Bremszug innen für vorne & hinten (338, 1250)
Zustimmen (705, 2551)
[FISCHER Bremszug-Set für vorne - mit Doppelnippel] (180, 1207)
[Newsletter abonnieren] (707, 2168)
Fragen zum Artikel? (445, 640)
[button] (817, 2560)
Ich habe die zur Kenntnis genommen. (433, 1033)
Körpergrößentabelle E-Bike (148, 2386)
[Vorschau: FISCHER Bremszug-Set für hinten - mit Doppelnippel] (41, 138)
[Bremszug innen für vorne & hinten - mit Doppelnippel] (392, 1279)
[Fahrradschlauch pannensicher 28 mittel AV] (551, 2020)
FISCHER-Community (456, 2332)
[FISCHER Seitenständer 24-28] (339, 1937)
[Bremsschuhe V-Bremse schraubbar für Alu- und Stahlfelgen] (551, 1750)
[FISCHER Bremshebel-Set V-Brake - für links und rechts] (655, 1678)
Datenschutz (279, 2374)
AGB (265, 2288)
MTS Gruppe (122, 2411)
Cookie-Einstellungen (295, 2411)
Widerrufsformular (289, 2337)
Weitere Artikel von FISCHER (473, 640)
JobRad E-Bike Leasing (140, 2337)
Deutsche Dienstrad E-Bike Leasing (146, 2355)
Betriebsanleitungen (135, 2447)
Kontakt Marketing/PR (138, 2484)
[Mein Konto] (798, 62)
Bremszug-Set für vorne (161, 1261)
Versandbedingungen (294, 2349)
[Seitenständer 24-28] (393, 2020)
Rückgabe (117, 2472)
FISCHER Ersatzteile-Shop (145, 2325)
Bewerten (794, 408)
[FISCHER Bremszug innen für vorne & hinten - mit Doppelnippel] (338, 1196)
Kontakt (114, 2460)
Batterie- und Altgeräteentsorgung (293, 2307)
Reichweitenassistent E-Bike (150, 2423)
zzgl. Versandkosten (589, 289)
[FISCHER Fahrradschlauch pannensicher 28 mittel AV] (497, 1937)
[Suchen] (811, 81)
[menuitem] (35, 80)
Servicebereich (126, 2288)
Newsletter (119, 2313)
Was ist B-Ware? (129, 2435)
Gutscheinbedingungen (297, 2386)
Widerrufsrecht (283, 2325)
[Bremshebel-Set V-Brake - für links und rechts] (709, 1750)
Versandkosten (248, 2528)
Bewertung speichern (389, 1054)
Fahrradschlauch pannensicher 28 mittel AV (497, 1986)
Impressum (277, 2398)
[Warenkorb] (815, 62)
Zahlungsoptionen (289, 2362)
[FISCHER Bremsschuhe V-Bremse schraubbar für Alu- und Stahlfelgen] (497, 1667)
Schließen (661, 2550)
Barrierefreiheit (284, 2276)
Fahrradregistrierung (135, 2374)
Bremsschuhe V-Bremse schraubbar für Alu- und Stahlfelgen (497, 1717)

__What you have to do__
Retype exactly the lines above, from the one with "Datenschutz (279, 2374)" through the one with "Zahlungsoptionen (289, 2362)", inclusive.

__Task output__
Datenschutz (279, 2374)
AGB (265, 2288)
MTS Gruppe (122, 2411)
Cookie-Einstellungen (295, 2411)
Widerrufsformular (289, 2337)
Weitere Artikel von FISCHER (473, 640)
JobRad E-Bike Leasing (140, 2337)
Deutsche Dienstrad E-Bike Leasing (146, 2355)
Betriebsanleitungen (135, 2447)
Kontakt Marketing/PR (138, 2484)
[Mein Konto] (798, 62)
Bremszug-Set für vorne (161, 1261)
Versandbedingungen (294, 2349)
[Seitenständer 24-28] (393, 2020)
Rückgabe (117, 2472)
FISCHER Ersatzteile-Shop (145, 2325)
Bewerten (794, 408)
[FISCHER Bremszug innen für vorne & hinten - mit Doppelnippel] (338, 1196)
Kontakt (114, 2460)
Batterie- und Altgeräteentsorgung (293, 2307)
Reichweitenassistent E-Bike (150, 2423)
zzgl. Versandkosten (589, 289)
[FISCHER Fahrradschlauch pannensicher 28 mittel AV] (497, 1937)
[Suchen] (811, 81)
[menuitem] (35, 80)
Servicebereich (126, 2288)
Newsletter (119, 2313)
Was ist B-Ware? (129, 2435)
Gutscheinbedingungen (297, 2386)
Widerrufsrecht (283, 2325)
[Bremshebel-Set V-Brake - für links und rechts] (709, 1750)
Versandkosten (248, 2528)
Bewertung speichern (389, 1054)
Fahrradschlauch pannensicher 28 mittel AV (497, 1986)
Impressum (277, 2398)
[Warenkorb] (815, 62)
Zahlungsoptionen (289, 2362)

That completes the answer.